II - comprometimento individual de quantidade ou qualidade da água acima de 10% dos volumes ou vazões disponíveis para alocação de recursos hídricos no trecho de rio, no reservatório ou no sistema hídrico local;

III - que o usuário está localizado em bacia hidrográfica, reservatório ou sistema hídrico considerado de especial interesse para gestão de recursos hídricos ou com Declaração de Área de Conlito e Escassez Hídrica - DAC, por ato normativo do Naturatins ou por Plano de Recursos Hídricos aprovado.

CAPÍTULO III - DAS DISPOSIÇÕES FINAIS

Art. 20. A instalação, a operação, a segurança, a manutenção, o reparo e a reposição dos equipamentos, bem como a Leitura, o registro, a transmissão e a conformidade das informações são de responsabilidade do usuário, assim como os custos associados.

Art. 21. O automonitoramento de uso da água e os sistemas de medição, registro e transmissão de dados poderão ser atestados por profissional habilitado, mediante Anotação de Responsabilidade Técnica - ART ou documento equivalente.

§1º O usuário é responsável pela veracidade, integridade e rastreabilidade dos dados fornecidos, sujeitando-se às sanções administrativas e legais em caso de informações falsas ou omissões.

§2º O NATURATINS poderá, a qualquer tempo, solicitar o comprovante da ART ou documento de responsabilidade técnica aplicável ao sistema de medição e automonitoramento.

Art. 22. Para as Outorgas emitidas após a publicação desta Portaria, o prazo máximo para início do monitoramento é de 120 (cento e vinte) dias para a telemetria e de 90 (noventa) dias para os demais casos.

Parágrafo único. Para os empreendimentos que ainda não estejam instalados, ultrapassado os prazos estipulados no caput deste artigo, o usuário devera iniciar o automonitoramento imediatamente junto ao início das atividades.

Art. 23. Para as Outorgas emitidas anteriormente à publicação desta Portaria, o prazo máximo para início do monitoramento é de 180 (cento e oitenta) dias para telemetria e de 120 (cento e vinte) dias para os demais casos.

Art. 24. Para as Outorgas que se enquadrem nos casos estabelecidos no art. 19 desta Portaria, o NATURATINS poderá estabelecer prazos específicos para o inicio do monitoramento.

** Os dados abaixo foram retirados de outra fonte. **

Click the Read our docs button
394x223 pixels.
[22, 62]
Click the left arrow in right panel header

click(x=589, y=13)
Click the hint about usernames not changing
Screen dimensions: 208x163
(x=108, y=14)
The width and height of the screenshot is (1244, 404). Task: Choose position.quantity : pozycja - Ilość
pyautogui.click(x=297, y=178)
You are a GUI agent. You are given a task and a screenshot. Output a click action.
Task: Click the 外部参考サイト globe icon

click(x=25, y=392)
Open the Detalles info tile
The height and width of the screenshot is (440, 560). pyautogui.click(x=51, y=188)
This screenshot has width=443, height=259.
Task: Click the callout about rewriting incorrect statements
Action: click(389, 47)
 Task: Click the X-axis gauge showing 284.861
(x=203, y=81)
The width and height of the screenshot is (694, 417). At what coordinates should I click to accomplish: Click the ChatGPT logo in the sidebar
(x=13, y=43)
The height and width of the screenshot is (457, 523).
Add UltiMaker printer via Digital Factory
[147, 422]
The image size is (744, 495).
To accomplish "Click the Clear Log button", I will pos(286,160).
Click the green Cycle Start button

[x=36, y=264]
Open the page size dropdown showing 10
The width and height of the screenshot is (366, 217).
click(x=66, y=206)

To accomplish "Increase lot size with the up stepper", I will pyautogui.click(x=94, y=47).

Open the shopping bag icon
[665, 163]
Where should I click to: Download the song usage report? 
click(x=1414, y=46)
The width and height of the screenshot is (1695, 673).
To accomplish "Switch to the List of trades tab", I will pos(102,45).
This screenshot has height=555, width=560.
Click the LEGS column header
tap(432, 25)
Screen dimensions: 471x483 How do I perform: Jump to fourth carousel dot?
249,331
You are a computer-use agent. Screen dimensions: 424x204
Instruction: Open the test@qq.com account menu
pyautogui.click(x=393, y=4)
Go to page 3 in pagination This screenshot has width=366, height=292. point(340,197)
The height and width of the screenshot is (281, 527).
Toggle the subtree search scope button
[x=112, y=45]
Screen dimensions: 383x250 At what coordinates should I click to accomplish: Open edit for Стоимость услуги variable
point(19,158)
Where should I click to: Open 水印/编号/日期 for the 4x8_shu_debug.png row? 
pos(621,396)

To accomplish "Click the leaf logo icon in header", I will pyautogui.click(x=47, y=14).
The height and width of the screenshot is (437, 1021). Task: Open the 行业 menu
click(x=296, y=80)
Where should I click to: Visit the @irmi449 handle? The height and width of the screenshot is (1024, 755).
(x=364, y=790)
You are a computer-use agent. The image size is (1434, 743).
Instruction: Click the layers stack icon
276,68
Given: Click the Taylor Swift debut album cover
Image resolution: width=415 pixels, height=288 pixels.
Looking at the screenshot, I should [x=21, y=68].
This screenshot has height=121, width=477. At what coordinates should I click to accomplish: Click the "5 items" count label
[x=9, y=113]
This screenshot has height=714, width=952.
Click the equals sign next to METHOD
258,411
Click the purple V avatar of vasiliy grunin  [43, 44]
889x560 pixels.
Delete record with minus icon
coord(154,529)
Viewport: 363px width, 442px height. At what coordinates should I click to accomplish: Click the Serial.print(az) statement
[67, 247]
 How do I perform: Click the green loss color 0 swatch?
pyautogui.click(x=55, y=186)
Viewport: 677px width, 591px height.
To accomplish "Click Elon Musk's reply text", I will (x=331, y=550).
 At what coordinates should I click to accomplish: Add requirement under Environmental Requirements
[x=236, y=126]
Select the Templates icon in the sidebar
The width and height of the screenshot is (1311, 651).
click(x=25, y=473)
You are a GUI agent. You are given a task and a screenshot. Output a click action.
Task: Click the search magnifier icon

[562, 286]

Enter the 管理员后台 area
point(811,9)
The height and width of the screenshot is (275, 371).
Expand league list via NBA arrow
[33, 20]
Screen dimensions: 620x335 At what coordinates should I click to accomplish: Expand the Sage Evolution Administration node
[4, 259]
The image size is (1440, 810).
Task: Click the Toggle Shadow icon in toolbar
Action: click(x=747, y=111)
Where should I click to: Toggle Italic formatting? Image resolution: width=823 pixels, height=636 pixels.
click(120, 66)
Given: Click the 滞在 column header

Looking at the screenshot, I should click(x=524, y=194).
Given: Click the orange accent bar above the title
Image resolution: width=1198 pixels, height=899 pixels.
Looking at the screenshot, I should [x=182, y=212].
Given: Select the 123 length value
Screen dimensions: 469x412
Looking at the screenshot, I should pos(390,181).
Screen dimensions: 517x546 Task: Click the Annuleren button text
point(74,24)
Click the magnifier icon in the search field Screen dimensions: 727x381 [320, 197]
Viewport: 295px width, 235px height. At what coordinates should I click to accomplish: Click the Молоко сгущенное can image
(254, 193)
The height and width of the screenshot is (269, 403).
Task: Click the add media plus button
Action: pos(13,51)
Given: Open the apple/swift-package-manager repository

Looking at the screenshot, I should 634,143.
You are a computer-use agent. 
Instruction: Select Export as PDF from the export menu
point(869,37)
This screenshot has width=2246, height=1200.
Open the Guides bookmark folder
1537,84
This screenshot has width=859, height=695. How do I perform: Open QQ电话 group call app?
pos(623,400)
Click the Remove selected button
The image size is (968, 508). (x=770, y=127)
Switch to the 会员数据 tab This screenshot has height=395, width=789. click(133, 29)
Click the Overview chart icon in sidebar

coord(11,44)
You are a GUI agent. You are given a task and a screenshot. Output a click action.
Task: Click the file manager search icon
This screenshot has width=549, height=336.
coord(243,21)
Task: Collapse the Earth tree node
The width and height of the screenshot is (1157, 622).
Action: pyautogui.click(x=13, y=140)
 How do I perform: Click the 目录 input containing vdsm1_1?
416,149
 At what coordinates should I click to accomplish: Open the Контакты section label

Art. 25. O usuário deverá garantir livre acesso de servidores ou representantes do Naturatins, devidamente credenciados, aos equipamentos de medição e de registros de dados para realizar atividades de fiscalização e inspeção.

Art. 26. Os usuários deverão manter armazenados e acessíveis os dados detalhados de medição de uso da água dos últimos 12 (doze) meses, compatíveis com as características do sistema de medição.

Art. 27. A não observância do disposto nesta Portaria constitui infração às normas de utilização de recursos hídricos, podendo acarretar na suspensão ou revogação do ato de Outorga.

Art. 28. Esta Portaria entra em vigor na data de sua publicação, revogando a Portaria Naturatins nº 156, de 31 de maio de 2019.